By that she meant that the circle of life was moving rapidly, more rapidly than we wanted and NOW, we HAVE to pay attention to the movement because it has reached up in larger portions. Do does make sense? In other words, people we knew and loved were not dying, until then. But it seemed that once we "noticed" it, the cycle moved forward. It was time for my parents era to begin passing away, but we weren't ready to KNOW and FEEL it. It makes you look at your own mortality and question so many things about life.
At first when the kids left, I was overwhelmed with thoughts of doom and gloom, and feeling "left out" of life because they no longer needed me on a daily basis. Then I learned that this was a freeing thing, that I could do what I wanted to do and there was no guilt attached. Boy, did I ever start enjoying this phase of my life. Another cycle.

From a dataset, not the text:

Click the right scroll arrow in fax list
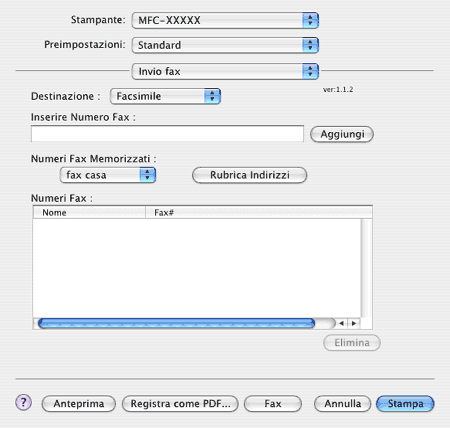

Then Daddy got sick and I became a care-giver. I learned to honor this and cherish the time spent with him until his death. Another cycle.
Mom was also sick at the very same time with breast cancer. I had double-duty as a caregiver. She survived (thank you Lord) and we became even closer. Another cycle.
Every single cycle was a gift, is a gift. The way you view it, or feel about it, is up to you, my dear friend. Choose to embrace whatever is going on, or NOT going on in your life and find the good in it. Its there! I promise you.
One way to help yourself with these feelings is to STAY in the NOW. Don't go borrowing troubles, or "what-if's." If I did that, I would drive myself into a deep depression because ANYTHING is possible. Stay in THIS MOMENT IN TIME. Enjoy it. Learn from it. Love it. After all, its all you have, really.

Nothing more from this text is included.